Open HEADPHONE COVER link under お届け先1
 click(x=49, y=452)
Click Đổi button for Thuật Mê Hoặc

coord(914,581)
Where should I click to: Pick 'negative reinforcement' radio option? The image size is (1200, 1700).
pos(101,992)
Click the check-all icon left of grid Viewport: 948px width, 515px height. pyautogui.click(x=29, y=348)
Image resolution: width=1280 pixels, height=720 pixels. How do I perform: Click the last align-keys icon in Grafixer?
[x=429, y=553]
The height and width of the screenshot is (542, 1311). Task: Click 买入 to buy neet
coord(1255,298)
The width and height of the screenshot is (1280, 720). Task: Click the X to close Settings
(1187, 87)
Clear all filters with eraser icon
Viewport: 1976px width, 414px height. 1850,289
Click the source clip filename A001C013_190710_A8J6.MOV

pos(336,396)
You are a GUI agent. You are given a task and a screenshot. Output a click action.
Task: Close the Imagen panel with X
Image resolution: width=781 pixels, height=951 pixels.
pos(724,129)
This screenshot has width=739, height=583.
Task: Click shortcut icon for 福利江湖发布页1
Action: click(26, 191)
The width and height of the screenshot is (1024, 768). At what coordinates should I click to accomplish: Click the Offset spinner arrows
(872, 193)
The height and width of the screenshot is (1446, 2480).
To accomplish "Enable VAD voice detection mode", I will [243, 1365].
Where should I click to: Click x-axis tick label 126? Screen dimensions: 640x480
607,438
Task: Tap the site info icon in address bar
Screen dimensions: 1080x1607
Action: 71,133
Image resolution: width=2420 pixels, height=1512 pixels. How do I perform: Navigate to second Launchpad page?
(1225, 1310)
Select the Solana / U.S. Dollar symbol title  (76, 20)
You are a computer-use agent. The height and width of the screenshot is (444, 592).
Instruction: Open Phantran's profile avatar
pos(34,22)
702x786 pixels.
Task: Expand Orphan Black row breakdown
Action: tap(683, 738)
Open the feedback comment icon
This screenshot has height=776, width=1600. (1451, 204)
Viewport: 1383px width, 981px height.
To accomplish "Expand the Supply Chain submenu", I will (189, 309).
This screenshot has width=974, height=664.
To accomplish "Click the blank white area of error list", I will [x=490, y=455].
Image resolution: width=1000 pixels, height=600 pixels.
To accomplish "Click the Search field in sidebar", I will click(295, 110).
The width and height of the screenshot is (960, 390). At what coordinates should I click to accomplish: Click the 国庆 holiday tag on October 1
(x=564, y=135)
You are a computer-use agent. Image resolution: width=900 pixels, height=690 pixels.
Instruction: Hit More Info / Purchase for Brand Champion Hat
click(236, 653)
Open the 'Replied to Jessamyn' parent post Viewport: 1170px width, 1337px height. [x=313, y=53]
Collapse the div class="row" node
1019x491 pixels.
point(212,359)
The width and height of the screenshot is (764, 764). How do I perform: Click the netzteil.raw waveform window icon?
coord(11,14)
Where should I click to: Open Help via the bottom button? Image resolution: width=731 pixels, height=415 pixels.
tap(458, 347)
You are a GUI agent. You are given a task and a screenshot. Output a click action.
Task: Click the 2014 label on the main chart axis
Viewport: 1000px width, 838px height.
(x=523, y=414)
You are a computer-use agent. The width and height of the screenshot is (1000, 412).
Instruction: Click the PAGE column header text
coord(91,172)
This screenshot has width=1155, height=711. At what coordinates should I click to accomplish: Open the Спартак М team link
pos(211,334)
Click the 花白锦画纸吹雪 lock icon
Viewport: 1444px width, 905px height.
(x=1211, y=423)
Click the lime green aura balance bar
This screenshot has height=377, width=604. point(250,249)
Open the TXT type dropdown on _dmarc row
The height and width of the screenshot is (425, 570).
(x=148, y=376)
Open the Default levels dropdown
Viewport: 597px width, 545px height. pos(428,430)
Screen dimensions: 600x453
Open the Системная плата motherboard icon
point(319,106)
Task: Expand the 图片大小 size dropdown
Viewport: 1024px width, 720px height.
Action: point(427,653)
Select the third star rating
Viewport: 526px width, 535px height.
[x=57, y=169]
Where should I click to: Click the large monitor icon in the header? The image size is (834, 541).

==========

**Work request**
Return exactly the lines of the data, and only those, from the line with "The height and width of the screenshot is (425, 570)." through the last line, inclusive.

**Solution for this problem**
The height and width of the screenshot is (425, 570).
(x=148, y=376)
Open the Default levels dropdown
Viewport: 597px width, 545px height. pos(428,430)
Screen dimensions: 600x453
Open the Системная плата motherboard icon
point(319,106)
Task: Expand the 图片大小 size dropdown
Viewport: 1024px width, 720px height.
Action: point(427,653)
Select the third star rating
Viewport: 526px width, 535px height.
[x=57, y=169]
Where should I click to: Click the large monitor icon in the header? The image size is (834, 541).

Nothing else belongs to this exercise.